Under such conditions the native population of the hemisphere was probably reduced by 50 or 75 per cent in a few generations, and in the West Indies it was exterminated. Since then it has been steadily regaining ground on the mainland, though not in the islands, in many of which the Negro has replaced it.
The number of Spaniards who came at any time to Mexico is placed at 300,000 at the outside. Many of these certainly did not remain in the country and few of them brought their families. Under the conditions that existed in Mexico and the other conquered territories, it was universally recognized that the situation was not suitable for a white woman. While the Spanish Government encouraged men to take their wives out from Spain, few of them cared to do so, and probably most of the men who came to the colonies were unmarried. Spain put insuperable difficulties in the way of unmarried women who wanted to emigrate, so that Spanish women throughout the history of Mexico were few. The resulting population is therefore made up of the offspring of the Indians and of a few Spanish men mated to Indian women. Most of the Mexican population is still pure or nearly pure Indian.

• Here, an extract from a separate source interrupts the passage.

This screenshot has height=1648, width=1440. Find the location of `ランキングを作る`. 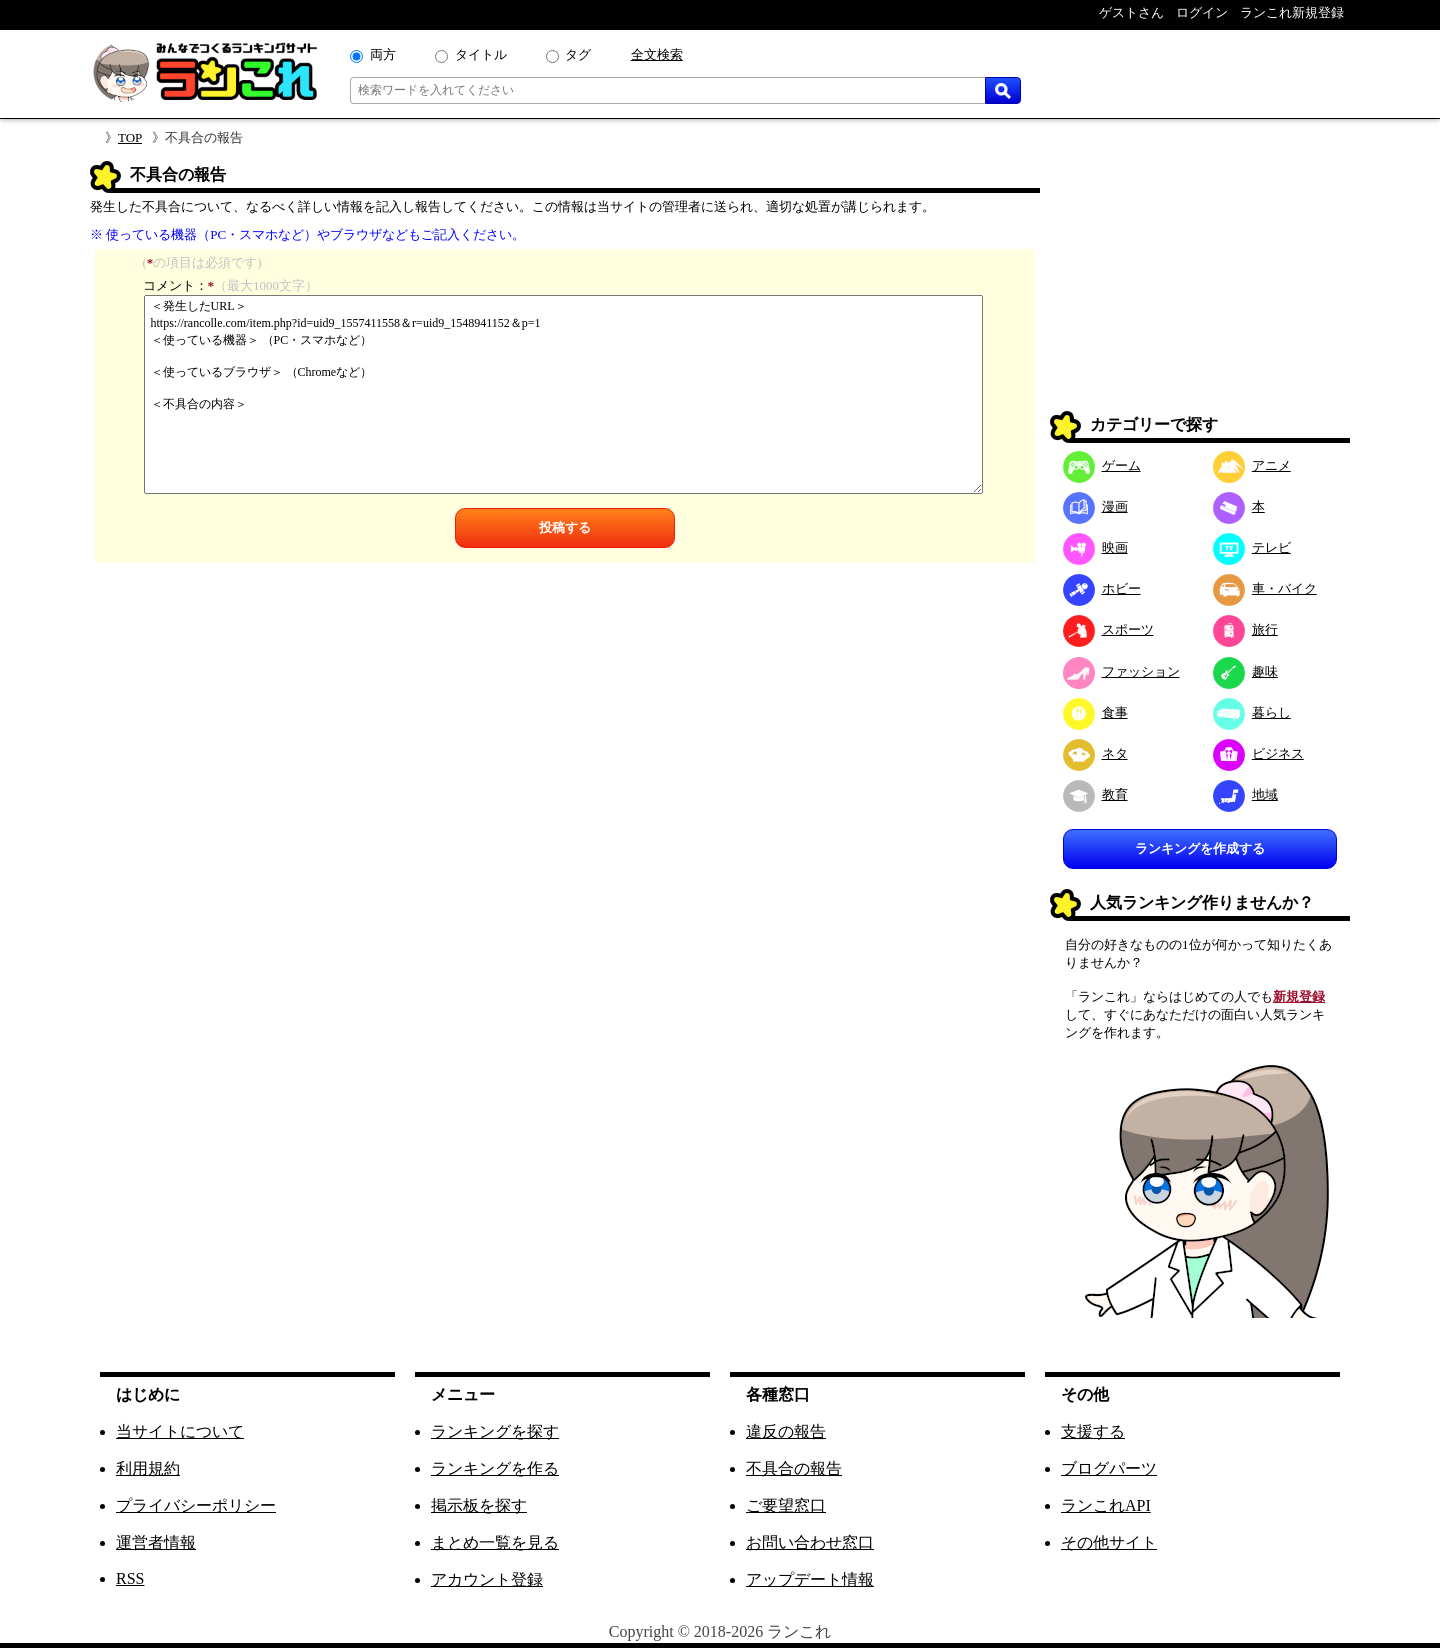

There is a considerable hybrid element which does most of the talking, and a negligible element that can be considered white in the strict sense of the term.
Mexican statistics commonly designate about 10 per cent of the population as white. But most of these have much Indian blood, and recent students doubt whether 3 per cent are properly to be described as white. Much of this genuine white element is in Mexico City, though the various states have their local and reputable white aristocracies, of which that in Yucatan is conspicuous for the maintenance of high standards of racial integrity.
The Mexican revolution which began in 1810 dislodged the overseas Spanish and substituted exploitation by the local hybrid group. Since then the general trend has been toward the rise to control of the Indians. The last period of revolution, which began in 1910 and may be said to be still in progress, has been marked by attempts to take away from the hybrid oligarchy the immense land properties which it had obtained and to distribute them to the Indians. While this has met with many difficulties, and has been realized only to a small extent, it has been at least the avowed objective of most of the revolutionists in the past two or three decades.
During recent years there has been a glorification of the Mexican Indian and his culture by North American writers. No doubt the Mexican Indian is well suited to his environment, and his traditional habits are well suited to him. This does not mean, however, that either has any important contribution to make to the United States which would be realized by a northward mass migration of agricultural and industrial serfs. On the contrary, the Mexican immigration to the United States, which is made up overwhelmingly of the poorer Indian element, has brought nothing but disadvantages. It has created, particularly in the Southwestern States, an exploited peasant class unconformable with the principles of American civilization. This population, neither physically nor mentally up to the prevailing standards, is producing a large contribution to the future American race, since every one of its numerous children born in the States becomes an American citizen by birth.